◆ The exercise:
In the material below, find each line that contains the string "pyautogui" and copy those lines.

◆ Data for the task:
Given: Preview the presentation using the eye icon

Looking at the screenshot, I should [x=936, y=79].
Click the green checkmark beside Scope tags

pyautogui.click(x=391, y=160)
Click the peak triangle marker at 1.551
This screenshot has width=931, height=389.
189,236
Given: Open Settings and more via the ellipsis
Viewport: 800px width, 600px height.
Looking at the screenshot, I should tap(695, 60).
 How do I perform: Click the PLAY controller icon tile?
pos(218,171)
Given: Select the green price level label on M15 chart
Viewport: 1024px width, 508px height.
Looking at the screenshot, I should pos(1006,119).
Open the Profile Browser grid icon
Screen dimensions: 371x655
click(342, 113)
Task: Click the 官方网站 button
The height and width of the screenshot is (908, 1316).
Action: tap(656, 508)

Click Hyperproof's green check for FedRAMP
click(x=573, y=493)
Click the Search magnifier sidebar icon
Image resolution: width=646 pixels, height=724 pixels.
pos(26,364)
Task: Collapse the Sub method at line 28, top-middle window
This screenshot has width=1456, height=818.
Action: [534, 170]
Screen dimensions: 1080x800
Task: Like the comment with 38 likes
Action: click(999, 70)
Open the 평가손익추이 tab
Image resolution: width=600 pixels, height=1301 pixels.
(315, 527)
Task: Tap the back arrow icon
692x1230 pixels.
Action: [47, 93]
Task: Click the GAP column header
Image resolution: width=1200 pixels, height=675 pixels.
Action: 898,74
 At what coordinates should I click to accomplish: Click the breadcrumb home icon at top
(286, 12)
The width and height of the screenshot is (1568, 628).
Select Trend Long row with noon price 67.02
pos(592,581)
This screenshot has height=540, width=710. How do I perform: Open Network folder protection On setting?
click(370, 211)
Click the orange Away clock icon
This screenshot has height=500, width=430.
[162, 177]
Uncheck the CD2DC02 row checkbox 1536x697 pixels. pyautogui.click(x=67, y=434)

◆ Solution to this task:
pyautogui.click(x=391, y=160)
Uncheck the CD2DC02 row checkbox 1536x697 pixels. pyautogui.click(x=67, y=434)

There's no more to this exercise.